- THE TASK -
In the data that follows, every line containing the word "Hotel" should be returned.

- DATA FOR ANALYSIS -
____________

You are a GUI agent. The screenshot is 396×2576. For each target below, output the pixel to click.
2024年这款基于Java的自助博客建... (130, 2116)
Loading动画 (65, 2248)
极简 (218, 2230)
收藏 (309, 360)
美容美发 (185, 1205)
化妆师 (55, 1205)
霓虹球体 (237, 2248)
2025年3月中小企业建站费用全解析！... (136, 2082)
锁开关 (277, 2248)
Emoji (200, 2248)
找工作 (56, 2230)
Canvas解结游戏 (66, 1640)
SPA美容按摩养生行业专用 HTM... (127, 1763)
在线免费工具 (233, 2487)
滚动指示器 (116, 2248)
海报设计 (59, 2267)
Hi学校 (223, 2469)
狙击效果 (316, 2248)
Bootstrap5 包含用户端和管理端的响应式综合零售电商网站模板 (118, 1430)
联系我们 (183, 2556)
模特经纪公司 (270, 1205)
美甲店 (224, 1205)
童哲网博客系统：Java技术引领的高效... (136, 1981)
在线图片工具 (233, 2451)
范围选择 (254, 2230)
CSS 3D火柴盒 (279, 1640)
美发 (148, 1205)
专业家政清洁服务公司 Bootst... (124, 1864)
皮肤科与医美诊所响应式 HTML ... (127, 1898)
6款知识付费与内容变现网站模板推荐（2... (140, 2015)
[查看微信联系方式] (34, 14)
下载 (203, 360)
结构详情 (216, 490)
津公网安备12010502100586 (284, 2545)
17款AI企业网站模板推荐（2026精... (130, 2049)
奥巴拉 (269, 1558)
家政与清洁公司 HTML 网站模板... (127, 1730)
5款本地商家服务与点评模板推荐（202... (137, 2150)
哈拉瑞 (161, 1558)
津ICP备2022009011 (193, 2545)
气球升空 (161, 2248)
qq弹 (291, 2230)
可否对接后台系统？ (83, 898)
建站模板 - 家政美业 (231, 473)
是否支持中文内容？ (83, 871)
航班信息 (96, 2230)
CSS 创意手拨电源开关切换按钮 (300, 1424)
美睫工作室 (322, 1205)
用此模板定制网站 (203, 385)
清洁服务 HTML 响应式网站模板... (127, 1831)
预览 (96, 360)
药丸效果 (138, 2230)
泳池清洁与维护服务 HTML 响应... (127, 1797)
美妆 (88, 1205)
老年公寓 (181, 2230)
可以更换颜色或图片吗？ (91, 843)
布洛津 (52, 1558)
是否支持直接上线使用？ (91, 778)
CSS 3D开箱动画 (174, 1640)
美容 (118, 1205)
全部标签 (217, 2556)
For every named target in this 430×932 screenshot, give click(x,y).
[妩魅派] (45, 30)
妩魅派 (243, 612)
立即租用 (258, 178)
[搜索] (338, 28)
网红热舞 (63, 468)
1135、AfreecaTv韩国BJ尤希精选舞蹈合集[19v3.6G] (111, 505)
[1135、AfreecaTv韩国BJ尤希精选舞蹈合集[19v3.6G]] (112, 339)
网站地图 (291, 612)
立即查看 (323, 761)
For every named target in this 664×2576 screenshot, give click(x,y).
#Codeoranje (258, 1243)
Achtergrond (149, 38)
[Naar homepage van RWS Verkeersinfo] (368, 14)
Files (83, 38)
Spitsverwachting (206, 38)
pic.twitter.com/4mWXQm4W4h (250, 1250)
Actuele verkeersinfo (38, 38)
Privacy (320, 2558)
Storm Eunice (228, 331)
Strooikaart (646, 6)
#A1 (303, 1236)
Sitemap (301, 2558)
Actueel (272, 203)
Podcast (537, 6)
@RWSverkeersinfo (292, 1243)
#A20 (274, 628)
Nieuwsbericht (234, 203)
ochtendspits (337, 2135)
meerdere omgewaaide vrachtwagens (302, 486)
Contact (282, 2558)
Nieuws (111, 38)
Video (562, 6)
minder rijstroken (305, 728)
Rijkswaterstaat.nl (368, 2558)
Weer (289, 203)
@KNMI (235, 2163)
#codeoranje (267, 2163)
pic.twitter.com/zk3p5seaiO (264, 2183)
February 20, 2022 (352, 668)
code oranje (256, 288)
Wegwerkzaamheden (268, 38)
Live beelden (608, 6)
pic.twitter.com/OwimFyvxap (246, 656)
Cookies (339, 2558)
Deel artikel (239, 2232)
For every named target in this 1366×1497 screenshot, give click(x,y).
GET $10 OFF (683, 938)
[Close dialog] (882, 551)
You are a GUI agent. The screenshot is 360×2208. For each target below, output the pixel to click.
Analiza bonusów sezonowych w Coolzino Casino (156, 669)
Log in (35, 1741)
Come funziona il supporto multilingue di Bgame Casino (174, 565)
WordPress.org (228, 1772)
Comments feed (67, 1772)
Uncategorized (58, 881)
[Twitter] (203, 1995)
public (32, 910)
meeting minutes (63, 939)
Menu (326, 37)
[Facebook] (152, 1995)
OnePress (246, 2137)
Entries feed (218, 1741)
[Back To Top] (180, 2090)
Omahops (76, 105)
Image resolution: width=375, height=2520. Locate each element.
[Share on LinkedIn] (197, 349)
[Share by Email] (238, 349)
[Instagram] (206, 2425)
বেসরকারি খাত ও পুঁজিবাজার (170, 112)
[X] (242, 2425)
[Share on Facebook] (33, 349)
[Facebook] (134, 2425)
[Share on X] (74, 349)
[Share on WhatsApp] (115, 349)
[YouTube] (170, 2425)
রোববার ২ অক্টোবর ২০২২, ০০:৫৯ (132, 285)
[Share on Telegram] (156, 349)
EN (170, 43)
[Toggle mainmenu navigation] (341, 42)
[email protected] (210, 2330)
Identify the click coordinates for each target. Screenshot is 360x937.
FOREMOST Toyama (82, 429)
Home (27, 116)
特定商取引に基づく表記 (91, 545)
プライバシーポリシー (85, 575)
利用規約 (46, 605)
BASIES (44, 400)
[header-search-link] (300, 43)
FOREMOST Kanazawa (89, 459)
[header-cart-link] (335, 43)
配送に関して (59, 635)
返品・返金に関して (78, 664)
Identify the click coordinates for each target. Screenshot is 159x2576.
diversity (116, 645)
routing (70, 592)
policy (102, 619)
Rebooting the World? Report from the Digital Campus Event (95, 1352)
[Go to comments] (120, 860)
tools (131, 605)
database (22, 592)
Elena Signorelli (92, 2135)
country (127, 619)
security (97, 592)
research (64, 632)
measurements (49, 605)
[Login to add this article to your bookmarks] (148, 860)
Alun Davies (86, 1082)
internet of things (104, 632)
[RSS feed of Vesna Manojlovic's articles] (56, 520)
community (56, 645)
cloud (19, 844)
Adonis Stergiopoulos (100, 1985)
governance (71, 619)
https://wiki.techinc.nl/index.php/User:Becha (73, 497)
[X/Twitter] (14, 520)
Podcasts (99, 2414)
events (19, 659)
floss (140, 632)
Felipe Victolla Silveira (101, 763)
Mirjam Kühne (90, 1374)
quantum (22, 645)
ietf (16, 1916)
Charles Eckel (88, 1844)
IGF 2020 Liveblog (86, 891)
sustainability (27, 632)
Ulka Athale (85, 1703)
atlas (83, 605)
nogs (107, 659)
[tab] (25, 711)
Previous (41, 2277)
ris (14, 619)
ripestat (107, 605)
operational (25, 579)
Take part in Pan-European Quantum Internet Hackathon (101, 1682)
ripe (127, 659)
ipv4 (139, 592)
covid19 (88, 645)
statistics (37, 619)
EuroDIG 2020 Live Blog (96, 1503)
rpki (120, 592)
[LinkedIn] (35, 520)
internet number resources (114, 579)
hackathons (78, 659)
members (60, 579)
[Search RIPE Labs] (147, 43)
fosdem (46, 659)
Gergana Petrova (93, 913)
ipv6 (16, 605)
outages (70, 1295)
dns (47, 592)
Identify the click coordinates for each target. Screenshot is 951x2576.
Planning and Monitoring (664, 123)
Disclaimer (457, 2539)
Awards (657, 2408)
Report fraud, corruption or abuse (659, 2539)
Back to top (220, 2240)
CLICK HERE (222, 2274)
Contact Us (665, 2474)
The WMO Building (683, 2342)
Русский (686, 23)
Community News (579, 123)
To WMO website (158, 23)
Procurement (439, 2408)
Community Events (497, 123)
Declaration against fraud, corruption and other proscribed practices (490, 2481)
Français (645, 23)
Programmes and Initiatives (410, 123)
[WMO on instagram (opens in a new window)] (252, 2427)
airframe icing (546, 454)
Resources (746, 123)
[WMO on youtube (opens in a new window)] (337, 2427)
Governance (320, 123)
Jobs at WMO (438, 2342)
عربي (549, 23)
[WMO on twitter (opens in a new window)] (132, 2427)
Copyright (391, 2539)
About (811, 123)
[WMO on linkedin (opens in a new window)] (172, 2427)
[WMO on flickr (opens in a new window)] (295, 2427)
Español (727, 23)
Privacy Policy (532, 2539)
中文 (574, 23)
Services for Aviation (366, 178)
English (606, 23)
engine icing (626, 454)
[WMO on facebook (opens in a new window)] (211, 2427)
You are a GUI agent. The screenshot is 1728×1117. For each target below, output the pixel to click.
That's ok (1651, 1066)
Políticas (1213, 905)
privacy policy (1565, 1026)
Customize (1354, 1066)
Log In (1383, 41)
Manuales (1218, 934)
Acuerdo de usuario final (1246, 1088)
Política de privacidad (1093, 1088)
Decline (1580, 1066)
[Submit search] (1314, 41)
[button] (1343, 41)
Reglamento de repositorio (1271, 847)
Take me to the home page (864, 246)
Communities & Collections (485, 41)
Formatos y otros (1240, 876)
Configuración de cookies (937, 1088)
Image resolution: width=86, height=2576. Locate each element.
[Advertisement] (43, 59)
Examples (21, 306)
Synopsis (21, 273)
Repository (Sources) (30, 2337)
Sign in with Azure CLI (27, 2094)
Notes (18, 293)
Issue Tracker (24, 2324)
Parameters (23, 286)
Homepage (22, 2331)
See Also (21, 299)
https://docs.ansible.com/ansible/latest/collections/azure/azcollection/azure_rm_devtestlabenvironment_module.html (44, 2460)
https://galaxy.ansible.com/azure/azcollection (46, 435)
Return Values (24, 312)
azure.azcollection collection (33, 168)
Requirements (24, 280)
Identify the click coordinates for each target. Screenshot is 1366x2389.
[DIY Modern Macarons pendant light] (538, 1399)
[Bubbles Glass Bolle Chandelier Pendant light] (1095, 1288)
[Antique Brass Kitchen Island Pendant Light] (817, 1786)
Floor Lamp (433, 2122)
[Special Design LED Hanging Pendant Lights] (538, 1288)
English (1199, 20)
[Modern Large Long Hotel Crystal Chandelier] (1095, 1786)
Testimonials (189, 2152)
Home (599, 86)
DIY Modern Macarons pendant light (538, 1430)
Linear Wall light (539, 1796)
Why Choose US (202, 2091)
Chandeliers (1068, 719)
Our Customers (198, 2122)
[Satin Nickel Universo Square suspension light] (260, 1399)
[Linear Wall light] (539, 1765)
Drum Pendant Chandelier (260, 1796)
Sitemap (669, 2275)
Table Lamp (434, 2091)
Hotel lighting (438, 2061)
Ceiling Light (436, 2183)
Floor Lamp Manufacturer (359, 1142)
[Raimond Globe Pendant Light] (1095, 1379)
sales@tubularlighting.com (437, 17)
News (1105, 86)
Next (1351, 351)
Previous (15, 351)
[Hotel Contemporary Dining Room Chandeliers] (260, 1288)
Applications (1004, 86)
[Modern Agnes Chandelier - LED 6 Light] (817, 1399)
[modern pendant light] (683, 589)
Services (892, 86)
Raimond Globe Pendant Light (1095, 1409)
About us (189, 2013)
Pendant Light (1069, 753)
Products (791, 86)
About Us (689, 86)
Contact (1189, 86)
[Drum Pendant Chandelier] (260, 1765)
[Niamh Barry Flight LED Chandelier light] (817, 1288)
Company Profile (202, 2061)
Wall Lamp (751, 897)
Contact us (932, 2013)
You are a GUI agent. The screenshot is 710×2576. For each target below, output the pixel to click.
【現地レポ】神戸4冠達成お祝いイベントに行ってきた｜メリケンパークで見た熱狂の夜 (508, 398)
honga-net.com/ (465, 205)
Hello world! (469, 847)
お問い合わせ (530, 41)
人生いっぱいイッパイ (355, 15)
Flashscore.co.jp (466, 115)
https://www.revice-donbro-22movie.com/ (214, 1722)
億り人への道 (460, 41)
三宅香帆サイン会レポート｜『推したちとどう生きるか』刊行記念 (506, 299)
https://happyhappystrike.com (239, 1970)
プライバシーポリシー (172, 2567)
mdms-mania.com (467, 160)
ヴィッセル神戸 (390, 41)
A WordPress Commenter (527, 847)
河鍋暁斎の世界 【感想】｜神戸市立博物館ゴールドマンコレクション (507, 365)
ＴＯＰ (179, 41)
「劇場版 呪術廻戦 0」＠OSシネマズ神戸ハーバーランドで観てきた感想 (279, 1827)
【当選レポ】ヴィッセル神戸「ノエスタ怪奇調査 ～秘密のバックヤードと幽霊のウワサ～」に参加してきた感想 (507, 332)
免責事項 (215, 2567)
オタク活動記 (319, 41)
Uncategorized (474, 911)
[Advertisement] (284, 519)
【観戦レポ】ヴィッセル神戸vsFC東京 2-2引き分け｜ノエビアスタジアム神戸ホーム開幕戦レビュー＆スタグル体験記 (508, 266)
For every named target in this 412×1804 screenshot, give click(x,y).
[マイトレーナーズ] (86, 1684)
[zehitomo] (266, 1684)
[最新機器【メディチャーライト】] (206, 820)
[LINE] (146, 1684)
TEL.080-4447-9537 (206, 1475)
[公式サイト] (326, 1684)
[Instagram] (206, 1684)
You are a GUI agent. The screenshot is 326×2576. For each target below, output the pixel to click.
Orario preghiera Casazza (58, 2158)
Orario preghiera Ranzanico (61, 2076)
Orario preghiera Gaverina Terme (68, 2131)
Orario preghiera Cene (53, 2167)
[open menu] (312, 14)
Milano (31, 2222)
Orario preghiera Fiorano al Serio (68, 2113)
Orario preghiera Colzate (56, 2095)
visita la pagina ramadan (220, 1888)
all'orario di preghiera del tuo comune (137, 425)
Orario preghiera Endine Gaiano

____________

- RESULT FOR THIS EXERCISE -
[Modern Large Long Hotel Crystal Chandelier] (1095, 1786)
Hotel lighting (438, 2061)
[Hotel Contemporary Dining Room Chandeliers] (260, 1288)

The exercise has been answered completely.